Gateway Cities Bounce Back
As the pandemic accelerated migration patterns to the South and West, CRE leaders saw significant opportunities in growth markets outside of traditional gateway cities. This trend continues, with non-gateway cities cited in the current survey as presenting the most attractive investment opportunities. Miami (38 percent), Nashville (31 percent), Austin (29 percent), and Dallas-Fort Worth (29 percent) were still cited as the most attractive markets for investment, but the sentiment around all these markets was either flat or down compared to 2023.

However, respondents showed increasing optimism for gateway cities, with New York (named by 17 percent of respondents, compared to 12 percent last year), Chicago (22 percent, compared to 10 percent in 2023), Los Angeles (up 9 points to 13 percent), and San Francisco (an 8-point increase from 2023, cited by 10 percent of investors) all making significant gains in optimism.

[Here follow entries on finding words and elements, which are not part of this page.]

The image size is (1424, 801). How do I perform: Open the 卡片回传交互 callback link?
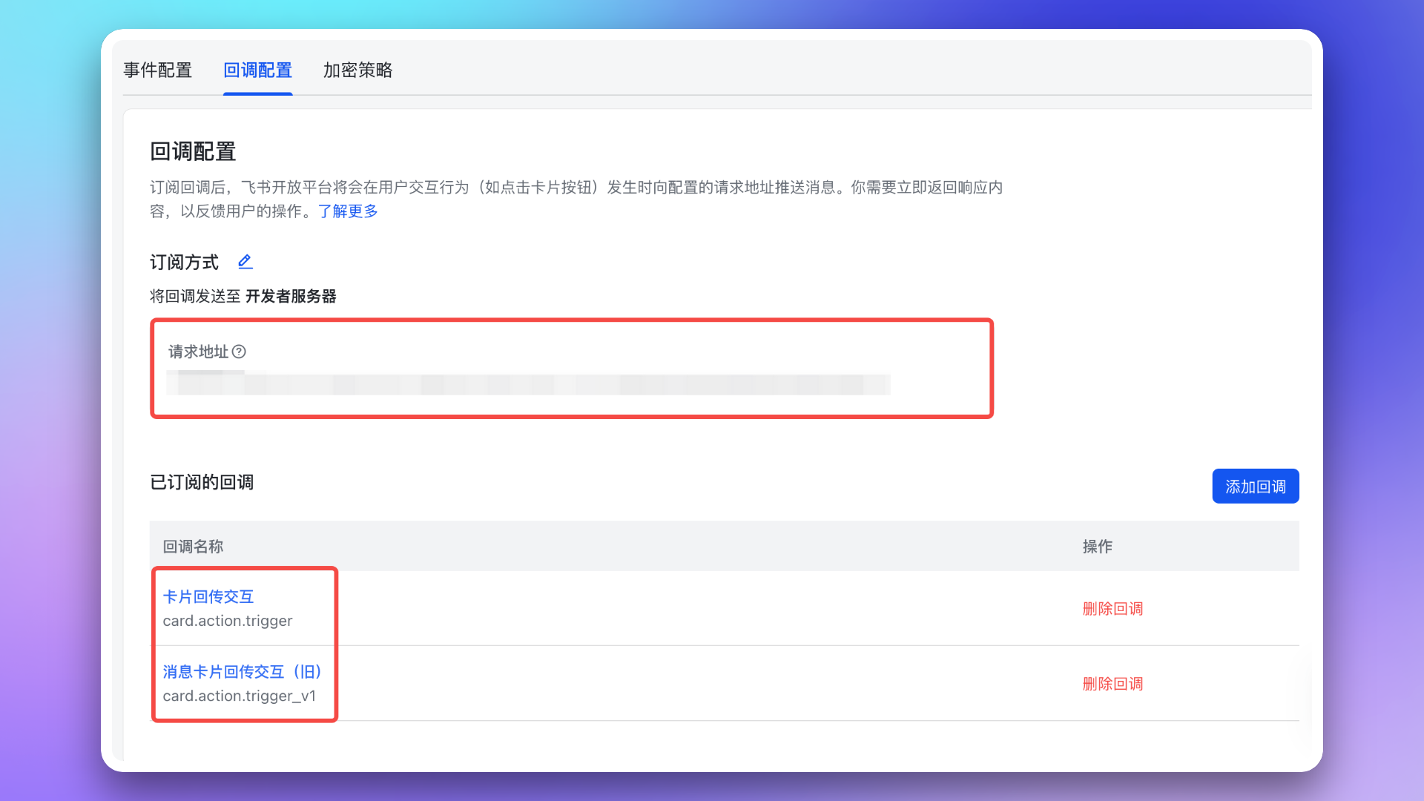[208, 597]
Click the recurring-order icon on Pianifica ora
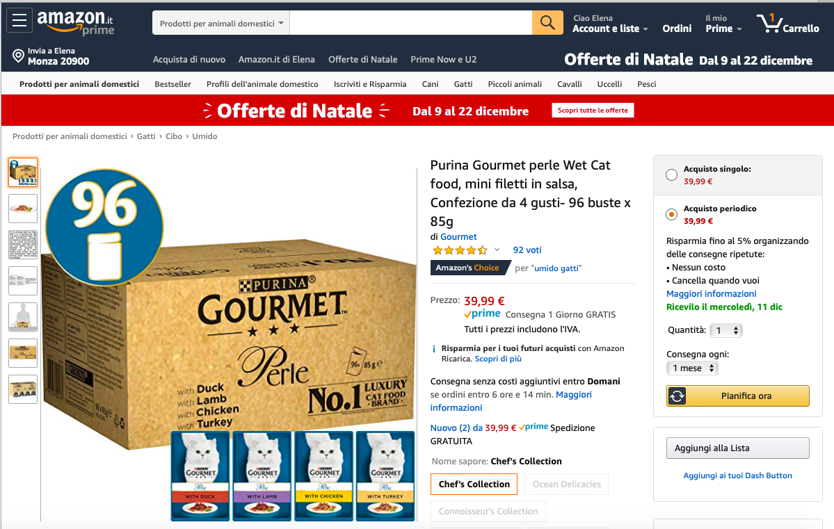 677,396
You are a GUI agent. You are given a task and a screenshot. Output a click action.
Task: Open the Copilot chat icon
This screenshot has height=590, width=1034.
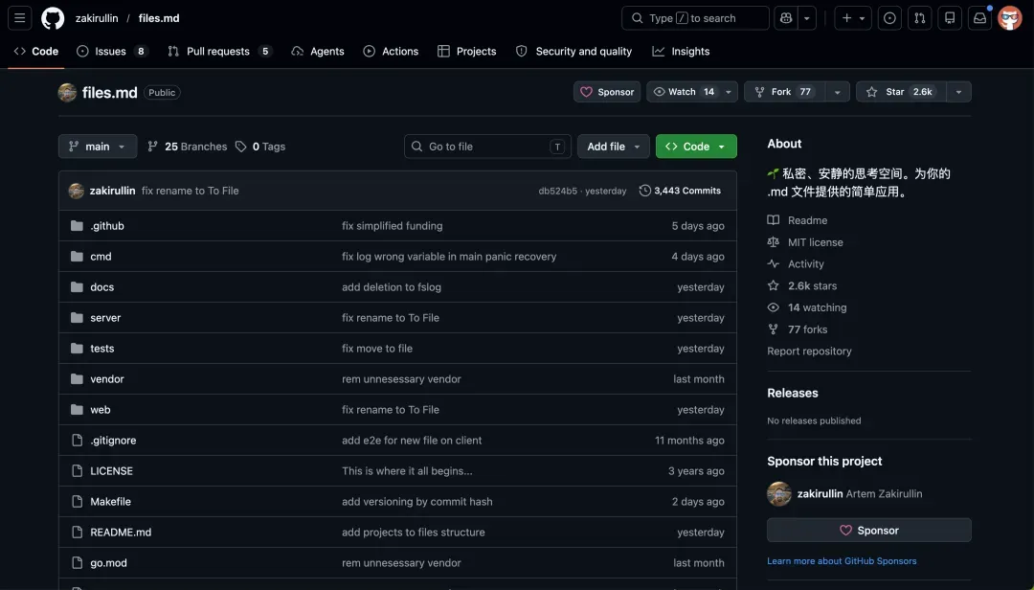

“As major cities emerge from challenges posed by the pandemic and demographic shifts, some investors are beginning to see opportunities in undervalued assets in those markets,” said Sullivan. “Price corrections in stressed urban cores like San Francisco may be reaching a tipping point, and some CRE leaders believe that prices have corrected to a level where there are now attractive investment opportunities in traditional gateway cities.”

The release of the 2024 State of the Market Survey will coincide with DLA Piper’s 18th Global Real Estate Summit, to be held May 7 in Chicago. The event includes a line-up of top real estate dealmakers, investors, and innovators.